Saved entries
§

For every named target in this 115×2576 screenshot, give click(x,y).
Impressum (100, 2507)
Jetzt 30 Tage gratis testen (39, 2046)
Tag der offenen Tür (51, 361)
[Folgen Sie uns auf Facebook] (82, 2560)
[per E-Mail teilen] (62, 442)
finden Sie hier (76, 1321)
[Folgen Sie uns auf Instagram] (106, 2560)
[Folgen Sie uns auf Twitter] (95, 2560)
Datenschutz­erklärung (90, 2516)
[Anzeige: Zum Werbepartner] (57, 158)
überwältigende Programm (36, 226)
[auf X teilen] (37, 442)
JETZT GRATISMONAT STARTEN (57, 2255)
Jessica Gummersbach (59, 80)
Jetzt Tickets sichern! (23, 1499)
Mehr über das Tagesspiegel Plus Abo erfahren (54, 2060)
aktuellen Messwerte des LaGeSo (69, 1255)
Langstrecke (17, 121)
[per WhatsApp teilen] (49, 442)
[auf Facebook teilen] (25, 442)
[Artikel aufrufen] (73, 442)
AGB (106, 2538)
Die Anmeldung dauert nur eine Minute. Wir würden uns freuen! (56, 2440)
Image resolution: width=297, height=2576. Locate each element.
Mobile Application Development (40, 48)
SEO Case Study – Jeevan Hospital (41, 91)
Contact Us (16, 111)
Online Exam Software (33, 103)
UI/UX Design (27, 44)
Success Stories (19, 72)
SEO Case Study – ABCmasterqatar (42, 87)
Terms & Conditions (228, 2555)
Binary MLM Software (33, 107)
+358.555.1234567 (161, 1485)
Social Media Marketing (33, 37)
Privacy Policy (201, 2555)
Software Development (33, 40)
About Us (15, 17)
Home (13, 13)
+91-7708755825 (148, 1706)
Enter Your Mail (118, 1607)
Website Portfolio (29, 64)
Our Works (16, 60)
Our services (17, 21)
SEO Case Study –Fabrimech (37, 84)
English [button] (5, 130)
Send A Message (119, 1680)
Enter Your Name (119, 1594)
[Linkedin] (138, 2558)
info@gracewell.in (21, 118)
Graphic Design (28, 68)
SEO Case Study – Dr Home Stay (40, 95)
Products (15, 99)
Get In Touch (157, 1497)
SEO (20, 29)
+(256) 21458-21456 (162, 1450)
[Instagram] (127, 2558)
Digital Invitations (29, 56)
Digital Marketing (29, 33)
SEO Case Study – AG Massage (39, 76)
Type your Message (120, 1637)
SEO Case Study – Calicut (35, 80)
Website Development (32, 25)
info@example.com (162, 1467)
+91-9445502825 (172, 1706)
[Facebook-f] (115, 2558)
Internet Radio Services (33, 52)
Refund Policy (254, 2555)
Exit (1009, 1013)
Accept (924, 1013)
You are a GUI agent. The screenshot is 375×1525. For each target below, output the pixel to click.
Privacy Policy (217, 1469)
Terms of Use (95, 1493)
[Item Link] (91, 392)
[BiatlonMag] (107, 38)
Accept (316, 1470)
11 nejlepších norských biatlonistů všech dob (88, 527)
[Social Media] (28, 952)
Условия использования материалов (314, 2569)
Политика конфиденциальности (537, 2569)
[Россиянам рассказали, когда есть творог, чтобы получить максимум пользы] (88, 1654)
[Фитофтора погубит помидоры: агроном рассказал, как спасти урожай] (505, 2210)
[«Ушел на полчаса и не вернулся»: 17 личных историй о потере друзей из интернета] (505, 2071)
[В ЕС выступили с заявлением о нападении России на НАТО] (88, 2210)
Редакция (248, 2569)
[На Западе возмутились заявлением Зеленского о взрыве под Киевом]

§

● EXERCISE DETAILS
Retype the records in their entirety, matching each one exactly.

● ANSWER AREA
For every named target in this 115×2576 screenshot, give click(x,y).
Impressum (100, 2507)
Jetzt 30 Tage gratis testen (39, 2046)
Tag der offenen Tür (51, 361)
[Folgen Sie uns auf Facebook] (82, 2560)
[per E-Mail teilen] (62, 442)
finden Sie hier (76, 1321)
[Folgen Sie uns auf Instagram] (106, 2560)
[Folgen Sie uns auf Twitter] (95, 2560)
Datenschutz­erklärung (90, 2516)
[Anzeige: Zum Werbepartner] (57, 158)
überwältigende Programm (36, 226)
[auf X teilen] (37, 442)
JETZT GRATISMONAT STARTEN (57, 2255)
Jessica Gummersbach (59, 80)
Jetzt Tickets sichern! (23, 1499)
Mehr über das Tagesspiegel Plus Abo erfahren (54, 2060)
aktuellen Messwerte des LaGeSo (69, 1255)
Langstrecke (17, 121)
[per WhatsApp teilen] (49, 442)
[auf Facebook teilen] (25, 442)
[Artikel aufrufen] (73, 442)
AGB (106, 2538)
Die Anmeldung dauert nur eine Minute. Wir würden uns freuen! (56, 2440)
Image resolution: width=297, height=2576. Locate each element.
Mobile Application Development (40, 48)
SEO Case Study – Jeevan Hospital (41, 91)
Contact Us (16, 111)
Online Exam Software (33, 103)
UI/UX Design (27, 44)
Success Stories (19, 72)
SEO Case Study – ABCmasterqatar (42, 87)
Terms & Conditions (228, 2555)
Binary MLM Software (33, 107)
+358.555.1234567 (161, 1485)
Social Media Marketing (33, 37)
Privacy Policy (201, 2555)
Software Development (33, 40)
About Us (15, 17)
Home (13, 13)
+91-7708755825 (148, 1706)
Enter Your Mail (118, 1607)
Website Portfolio (29, 64)
Our Works (16, 60)
Our services (17, 21)
SEO Case Study –Fabrimech (37, 84)
English [button] (5, 130)
Send A Message (119, 1680)
Enter Your Name (119, 1594)
[Linkedin] (138, 2558)
info@gracewell.in (21, 118)
Graphic Design (28, 68)
SEO Case Study – Dr Home Stay (40, 95)
Products (15, 99)
Get In Touch (157, 1497)
SEO (20, 29)
+(256) 21458-21456 (162, 1450)
[Instagram] (127, 2558)
Digital Invitations (29, 56)
Digital Marketing (29, 33)
SEO Case Study – AG Massage (39, 76)
Type your Message (120, 1637)
SEO Case Study – Calicut (35, 80)
Website Development (32, 25)
info@example.com (162, 1467)
+91-9445502825 (172, 1706)
[Facebook-f] (115, 2558)
Internet Radio Services (33, 52)
Refund Policy (254, 2555)
Exit (1009, 1013)
Accept (924, 1013)
You are a GUI agent. The screenshot is 375×1525. For each target below, output the pixel to click.
Privacy Policy (217, 1469)
Terms of Use (95, 1493)
[Item Link] (91, 392)
[BiatlonMag] (107, 38)
Accept (316, 1470)
11 nejlepších norských biatlonistů všech dob (88, 527)
[Social Media] (28, 952)
Условия использования материалов (314, 2569)
Политика конфиденциальности (537, 2569)
[Россиянам рассказали, когда есть творог, чтобы получить максимум пользы] (88, 1654)
[Фитофтора погубит помидоры: агроном рассказал, как спасти урожай] (505, 2210)
[«Ушел на полчаса и не вернулся»: 17 личных историй о потере друзей из интернета] (505, 2071)
[В ЕС выступили с заявлением о нападении России на НАТО] (88, 2210)
Редакция (248, 2569)
[На Западе возмутились заявлением Зеленского о взрыве под Киевом]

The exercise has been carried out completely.